- **What is needed**:
Find every line in the records below that contains the word "green", and copy each such line.

- **Information provided**:
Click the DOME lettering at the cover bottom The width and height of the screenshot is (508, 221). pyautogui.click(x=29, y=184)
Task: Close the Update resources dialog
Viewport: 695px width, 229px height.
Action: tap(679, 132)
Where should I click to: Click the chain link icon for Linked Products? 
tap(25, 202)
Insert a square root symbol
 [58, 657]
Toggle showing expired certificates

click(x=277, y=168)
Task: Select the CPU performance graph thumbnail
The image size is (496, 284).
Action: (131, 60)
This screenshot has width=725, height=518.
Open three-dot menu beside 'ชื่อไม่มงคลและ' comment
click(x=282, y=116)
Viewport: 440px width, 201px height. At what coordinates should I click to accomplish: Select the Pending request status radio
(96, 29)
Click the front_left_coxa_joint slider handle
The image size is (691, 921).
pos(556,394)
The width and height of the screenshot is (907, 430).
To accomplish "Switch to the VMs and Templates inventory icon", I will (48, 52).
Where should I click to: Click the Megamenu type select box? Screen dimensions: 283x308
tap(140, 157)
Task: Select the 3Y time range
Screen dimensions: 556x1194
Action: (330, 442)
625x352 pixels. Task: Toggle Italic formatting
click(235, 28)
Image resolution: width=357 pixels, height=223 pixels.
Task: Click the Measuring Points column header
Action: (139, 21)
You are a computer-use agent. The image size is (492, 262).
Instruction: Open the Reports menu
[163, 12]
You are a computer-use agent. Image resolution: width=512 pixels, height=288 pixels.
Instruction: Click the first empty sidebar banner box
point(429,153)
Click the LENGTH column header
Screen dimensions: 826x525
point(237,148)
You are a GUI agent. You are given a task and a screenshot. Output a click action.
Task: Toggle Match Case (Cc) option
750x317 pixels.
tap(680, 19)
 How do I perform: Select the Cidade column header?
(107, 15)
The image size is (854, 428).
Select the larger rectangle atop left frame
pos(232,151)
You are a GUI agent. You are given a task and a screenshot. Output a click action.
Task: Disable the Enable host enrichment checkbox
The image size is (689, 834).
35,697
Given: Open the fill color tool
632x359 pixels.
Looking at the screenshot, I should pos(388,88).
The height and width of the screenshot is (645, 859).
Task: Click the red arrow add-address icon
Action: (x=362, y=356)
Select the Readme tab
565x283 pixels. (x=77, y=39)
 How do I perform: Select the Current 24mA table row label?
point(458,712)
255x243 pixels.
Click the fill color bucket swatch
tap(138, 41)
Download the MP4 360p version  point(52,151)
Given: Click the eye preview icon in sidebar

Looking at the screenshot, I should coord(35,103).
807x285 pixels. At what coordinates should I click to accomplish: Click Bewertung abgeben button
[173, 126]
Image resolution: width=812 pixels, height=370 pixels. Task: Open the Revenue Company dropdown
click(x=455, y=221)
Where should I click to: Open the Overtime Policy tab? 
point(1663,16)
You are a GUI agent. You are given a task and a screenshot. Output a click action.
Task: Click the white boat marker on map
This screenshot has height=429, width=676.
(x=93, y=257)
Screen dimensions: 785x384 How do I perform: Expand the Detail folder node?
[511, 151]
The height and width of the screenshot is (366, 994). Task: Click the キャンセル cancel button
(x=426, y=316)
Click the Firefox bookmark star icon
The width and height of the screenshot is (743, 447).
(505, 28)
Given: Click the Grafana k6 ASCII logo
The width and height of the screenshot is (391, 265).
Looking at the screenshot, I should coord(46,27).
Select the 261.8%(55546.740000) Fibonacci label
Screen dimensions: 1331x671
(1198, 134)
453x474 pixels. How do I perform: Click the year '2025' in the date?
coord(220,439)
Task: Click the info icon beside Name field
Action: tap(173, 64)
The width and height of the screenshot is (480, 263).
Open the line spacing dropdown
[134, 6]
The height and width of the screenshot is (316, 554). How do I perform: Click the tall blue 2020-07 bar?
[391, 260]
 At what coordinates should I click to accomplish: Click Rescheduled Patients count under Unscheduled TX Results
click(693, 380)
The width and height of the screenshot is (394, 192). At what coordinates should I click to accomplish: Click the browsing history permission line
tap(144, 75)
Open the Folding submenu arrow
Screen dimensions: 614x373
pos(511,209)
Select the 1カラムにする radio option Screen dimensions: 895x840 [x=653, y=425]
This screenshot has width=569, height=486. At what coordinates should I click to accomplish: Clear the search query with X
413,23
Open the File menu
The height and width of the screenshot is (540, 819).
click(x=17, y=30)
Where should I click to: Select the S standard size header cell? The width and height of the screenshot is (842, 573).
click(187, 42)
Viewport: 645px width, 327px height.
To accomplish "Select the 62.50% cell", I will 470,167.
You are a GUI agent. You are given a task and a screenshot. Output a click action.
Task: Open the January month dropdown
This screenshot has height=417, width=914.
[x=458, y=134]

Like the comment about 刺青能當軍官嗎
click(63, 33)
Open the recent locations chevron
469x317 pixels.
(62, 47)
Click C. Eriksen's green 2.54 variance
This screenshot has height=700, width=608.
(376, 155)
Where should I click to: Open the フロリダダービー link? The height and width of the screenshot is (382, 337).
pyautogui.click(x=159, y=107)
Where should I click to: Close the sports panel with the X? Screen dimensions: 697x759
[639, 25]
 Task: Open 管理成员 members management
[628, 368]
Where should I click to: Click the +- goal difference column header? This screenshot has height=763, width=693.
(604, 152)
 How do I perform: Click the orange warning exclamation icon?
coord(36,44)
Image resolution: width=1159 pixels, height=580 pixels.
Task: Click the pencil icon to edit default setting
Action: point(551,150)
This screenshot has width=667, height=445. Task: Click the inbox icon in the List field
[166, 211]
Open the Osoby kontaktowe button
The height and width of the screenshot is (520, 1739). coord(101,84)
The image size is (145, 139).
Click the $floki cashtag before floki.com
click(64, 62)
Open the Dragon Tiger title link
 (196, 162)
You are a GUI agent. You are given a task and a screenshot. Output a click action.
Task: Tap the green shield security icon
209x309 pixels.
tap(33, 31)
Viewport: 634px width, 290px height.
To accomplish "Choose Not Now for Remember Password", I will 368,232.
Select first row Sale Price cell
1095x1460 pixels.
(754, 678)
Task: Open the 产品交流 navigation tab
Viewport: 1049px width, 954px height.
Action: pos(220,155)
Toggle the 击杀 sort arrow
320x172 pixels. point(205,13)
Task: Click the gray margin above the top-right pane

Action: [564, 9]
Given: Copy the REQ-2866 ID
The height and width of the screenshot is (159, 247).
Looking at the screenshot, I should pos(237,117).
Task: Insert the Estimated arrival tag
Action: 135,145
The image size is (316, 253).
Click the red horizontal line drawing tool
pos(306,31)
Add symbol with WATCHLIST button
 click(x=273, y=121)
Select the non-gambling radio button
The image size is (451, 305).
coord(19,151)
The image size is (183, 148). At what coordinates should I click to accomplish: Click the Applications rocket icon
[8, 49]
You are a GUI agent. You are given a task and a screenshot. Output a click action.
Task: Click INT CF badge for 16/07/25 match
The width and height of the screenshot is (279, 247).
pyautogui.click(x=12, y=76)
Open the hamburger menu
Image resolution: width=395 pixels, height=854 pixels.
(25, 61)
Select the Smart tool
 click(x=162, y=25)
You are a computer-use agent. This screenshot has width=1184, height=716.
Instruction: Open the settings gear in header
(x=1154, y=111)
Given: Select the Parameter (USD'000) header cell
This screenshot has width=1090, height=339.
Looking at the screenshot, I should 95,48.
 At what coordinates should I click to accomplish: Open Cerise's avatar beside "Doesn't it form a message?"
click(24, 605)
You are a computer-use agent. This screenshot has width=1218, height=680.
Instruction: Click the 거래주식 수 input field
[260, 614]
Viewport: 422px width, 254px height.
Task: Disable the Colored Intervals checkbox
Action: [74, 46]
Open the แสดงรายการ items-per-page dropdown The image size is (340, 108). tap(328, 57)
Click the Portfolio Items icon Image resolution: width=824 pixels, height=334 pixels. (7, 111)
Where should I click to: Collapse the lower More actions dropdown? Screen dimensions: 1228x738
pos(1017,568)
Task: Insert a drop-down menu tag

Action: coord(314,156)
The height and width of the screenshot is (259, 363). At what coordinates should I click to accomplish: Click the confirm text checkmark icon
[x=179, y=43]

- **Output for this exercise**:
Click C. Eriksen's green 2.54 variance
Task: Tap the green shield security icon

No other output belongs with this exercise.